Stored items:
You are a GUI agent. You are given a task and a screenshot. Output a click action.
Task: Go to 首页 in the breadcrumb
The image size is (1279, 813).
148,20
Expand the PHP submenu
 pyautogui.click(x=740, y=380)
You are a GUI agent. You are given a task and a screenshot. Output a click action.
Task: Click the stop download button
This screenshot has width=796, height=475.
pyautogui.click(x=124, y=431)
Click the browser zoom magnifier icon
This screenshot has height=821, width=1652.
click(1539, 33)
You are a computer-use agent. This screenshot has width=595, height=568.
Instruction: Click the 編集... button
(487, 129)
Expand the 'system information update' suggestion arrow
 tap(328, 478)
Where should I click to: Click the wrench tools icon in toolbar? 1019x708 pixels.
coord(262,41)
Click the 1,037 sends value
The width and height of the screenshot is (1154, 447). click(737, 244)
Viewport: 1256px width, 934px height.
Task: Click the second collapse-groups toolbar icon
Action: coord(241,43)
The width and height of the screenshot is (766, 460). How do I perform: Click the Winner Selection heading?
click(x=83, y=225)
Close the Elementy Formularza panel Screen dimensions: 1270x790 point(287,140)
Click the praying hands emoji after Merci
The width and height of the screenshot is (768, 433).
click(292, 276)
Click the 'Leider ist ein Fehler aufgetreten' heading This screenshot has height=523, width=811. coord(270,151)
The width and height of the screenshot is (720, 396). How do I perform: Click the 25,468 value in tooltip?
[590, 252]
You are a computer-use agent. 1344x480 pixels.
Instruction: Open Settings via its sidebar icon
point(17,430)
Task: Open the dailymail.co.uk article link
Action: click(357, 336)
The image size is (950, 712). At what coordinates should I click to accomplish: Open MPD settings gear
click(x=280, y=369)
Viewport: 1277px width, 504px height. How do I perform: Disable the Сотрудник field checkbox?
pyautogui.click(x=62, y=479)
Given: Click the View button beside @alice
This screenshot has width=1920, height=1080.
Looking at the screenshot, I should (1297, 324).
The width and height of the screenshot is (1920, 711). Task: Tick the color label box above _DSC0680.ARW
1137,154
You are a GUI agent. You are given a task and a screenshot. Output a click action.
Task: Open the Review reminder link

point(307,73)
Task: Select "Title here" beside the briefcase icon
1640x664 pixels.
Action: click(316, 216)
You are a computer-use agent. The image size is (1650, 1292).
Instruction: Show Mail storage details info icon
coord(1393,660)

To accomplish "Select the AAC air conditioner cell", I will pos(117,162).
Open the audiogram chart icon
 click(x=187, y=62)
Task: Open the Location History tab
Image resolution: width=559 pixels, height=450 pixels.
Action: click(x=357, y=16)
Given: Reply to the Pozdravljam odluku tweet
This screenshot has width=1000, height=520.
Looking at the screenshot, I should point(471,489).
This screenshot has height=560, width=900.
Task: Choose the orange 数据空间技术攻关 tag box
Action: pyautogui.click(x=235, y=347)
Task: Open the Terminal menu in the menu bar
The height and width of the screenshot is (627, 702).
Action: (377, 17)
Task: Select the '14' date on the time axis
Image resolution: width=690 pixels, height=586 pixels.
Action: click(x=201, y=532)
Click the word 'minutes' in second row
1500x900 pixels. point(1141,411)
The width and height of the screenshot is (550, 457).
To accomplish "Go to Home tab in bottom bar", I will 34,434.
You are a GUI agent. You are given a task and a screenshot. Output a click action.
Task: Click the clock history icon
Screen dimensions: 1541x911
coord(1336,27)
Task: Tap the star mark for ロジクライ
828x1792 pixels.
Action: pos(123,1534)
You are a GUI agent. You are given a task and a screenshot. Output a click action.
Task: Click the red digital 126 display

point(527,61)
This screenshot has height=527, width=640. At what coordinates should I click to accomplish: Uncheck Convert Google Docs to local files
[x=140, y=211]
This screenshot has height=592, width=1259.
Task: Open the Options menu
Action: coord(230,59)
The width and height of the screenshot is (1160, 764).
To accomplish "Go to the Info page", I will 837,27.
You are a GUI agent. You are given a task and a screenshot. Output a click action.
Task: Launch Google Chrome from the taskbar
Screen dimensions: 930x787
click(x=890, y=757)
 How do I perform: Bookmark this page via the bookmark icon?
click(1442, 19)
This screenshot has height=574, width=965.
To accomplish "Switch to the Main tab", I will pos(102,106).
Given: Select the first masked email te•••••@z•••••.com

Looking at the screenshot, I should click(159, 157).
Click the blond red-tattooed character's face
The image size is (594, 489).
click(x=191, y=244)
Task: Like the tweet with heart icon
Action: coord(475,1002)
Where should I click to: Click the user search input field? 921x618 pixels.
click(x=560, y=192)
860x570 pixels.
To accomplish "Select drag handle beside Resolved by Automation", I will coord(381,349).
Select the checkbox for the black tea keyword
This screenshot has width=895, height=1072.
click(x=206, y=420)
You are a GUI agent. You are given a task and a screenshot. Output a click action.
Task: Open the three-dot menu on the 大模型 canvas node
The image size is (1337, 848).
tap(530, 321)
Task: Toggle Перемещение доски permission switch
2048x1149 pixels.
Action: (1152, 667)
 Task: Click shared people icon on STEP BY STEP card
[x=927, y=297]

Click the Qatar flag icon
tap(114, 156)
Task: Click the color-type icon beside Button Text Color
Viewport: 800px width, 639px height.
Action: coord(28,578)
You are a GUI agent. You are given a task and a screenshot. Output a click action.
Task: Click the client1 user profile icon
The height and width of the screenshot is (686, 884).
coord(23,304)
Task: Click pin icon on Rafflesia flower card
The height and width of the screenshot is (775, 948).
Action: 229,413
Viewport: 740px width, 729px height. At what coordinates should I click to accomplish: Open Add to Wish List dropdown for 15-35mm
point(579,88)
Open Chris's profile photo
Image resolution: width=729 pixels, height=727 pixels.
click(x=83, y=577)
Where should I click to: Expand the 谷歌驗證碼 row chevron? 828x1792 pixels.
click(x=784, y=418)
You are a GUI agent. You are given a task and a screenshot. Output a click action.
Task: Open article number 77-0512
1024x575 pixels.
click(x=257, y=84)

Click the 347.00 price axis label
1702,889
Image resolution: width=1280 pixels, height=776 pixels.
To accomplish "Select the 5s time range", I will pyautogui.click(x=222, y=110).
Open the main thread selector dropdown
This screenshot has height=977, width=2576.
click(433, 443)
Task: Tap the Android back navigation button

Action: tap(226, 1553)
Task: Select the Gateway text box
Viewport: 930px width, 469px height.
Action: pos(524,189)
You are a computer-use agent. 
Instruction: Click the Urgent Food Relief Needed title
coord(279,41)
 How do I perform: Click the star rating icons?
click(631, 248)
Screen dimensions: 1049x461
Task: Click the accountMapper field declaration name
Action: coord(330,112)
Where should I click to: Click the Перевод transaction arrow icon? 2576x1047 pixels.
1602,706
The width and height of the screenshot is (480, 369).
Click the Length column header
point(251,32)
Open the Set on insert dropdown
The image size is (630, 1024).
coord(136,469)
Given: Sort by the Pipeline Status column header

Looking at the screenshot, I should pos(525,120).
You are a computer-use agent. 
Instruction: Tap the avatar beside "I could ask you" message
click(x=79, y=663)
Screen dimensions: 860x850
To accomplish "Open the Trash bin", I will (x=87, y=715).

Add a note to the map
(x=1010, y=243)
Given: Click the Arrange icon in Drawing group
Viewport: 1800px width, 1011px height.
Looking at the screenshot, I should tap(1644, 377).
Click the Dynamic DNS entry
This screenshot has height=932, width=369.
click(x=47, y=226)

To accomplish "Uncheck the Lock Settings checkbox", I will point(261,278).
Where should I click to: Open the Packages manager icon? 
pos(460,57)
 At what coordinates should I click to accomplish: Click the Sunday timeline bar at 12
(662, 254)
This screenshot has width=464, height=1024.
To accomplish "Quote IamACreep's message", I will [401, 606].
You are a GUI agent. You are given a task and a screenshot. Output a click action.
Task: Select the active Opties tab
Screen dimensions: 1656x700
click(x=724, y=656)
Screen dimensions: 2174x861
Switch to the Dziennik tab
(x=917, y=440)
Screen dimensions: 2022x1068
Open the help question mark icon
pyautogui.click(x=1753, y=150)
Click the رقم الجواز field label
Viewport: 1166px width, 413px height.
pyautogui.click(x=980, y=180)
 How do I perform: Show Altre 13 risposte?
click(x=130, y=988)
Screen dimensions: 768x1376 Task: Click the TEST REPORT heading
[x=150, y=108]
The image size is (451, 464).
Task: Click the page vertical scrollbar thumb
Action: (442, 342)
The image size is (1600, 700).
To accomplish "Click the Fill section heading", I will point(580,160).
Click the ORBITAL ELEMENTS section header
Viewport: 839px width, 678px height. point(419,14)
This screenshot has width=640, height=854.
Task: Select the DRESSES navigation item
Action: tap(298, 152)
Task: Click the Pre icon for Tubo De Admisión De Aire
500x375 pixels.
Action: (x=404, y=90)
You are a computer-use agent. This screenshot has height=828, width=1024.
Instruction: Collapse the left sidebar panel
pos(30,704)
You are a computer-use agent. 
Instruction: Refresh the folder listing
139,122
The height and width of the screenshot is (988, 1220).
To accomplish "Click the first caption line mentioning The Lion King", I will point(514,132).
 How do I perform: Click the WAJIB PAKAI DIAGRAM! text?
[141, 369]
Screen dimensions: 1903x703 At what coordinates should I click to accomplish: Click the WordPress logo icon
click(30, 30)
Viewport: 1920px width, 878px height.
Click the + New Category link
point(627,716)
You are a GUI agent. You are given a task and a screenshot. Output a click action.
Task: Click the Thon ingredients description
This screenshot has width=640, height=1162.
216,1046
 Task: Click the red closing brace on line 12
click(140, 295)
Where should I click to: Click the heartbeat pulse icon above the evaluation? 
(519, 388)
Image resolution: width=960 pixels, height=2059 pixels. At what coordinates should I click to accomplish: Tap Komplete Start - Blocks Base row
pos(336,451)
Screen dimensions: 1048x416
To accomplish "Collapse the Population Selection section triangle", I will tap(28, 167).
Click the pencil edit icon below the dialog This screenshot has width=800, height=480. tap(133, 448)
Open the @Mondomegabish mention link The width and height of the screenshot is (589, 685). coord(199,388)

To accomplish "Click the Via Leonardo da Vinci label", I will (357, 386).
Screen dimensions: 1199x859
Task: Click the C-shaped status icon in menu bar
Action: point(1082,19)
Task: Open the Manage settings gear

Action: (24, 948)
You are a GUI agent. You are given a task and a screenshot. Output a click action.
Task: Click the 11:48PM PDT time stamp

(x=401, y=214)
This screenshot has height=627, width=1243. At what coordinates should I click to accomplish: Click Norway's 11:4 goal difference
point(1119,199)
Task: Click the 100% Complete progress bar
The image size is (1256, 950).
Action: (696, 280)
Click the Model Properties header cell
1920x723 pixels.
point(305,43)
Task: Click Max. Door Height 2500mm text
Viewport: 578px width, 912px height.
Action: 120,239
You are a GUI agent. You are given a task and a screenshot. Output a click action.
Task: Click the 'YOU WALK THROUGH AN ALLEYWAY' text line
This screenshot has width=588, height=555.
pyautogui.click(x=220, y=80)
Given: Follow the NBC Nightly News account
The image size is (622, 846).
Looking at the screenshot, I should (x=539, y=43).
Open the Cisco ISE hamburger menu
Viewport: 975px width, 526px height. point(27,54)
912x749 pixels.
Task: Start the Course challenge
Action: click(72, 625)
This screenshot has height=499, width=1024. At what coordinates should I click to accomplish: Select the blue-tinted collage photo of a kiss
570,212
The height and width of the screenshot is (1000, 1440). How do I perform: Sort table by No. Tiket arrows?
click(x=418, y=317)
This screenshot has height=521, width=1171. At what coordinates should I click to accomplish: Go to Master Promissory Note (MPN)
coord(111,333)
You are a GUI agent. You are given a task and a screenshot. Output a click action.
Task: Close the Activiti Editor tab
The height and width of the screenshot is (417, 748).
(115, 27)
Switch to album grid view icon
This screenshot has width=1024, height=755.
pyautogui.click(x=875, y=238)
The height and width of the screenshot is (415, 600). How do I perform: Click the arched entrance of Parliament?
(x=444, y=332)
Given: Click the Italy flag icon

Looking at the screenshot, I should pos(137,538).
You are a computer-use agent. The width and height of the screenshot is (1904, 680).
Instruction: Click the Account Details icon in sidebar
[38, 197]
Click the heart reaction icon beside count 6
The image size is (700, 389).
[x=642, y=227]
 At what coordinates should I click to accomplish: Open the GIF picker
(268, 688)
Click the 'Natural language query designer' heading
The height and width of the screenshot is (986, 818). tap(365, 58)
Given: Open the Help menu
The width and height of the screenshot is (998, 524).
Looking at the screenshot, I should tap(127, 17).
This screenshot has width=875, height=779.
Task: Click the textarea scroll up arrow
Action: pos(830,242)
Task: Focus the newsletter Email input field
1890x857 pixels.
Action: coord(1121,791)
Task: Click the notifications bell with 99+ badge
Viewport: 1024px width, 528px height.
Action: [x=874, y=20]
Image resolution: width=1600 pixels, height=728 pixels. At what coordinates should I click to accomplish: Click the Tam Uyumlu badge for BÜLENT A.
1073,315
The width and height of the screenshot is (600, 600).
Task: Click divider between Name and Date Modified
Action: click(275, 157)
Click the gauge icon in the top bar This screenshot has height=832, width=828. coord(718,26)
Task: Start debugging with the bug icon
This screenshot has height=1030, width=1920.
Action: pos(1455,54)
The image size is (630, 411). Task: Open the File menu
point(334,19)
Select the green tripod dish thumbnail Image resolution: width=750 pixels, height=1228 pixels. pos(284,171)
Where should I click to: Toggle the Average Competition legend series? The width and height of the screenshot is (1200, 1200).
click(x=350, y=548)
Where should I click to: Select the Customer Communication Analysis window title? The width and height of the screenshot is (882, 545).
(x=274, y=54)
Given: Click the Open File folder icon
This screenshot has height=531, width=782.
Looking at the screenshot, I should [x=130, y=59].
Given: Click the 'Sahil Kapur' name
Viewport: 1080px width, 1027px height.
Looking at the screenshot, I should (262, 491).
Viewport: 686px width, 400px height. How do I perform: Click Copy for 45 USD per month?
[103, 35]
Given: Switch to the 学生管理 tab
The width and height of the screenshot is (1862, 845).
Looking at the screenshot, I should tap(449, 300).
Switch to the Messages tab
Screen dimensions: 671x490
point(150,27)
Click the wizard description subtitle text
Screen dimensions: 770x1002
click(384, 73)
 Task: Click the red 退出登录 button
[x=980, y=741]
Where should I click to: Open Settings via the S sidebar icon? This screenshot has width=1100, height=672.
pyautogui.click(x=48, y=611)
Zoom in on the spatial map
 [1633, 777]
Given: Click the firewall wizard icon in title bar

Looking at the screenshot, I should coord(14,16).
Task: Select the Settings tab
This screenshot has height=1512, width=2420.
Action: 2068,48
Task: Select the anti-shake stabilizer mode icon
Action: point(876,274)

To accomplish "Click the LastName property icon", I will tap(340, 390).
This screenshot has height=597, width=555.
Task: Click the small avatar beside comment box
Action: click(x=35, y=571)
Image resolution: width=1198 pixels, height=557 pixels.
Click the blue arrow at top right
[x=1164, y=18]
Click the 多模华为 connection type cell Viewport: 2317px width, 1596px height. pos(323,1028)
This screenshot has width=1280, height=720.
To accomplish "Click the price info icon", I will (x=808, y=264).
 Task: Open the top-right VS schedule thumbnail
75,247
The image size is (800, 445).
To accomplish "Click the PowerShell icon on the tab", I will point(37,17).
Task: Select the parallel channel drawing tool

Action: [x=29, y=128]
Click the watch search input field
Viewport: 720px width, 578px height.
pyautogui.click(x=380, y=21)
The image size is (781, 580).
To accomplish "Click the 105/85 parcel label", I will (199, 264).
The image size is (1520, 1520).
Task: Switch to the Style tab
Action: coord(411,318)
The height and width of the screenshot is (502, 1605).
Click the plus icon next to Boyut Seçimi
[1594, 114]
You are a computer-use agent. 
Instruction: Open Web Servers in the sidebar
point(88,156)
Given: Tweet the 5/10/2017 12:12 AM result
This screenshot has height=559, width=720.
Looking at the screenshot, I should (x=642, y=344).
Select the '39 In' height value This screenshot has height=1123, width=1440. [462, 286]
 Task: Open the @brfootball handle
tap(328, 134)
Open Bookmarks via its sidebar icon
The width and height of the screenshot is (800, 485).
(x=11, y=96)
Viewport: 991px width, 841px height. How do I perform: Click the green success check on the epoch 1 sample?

→ Exercise:
For the word "green", say how many lines of the data include it, with nothing else in the reply.

→ Finished task:
2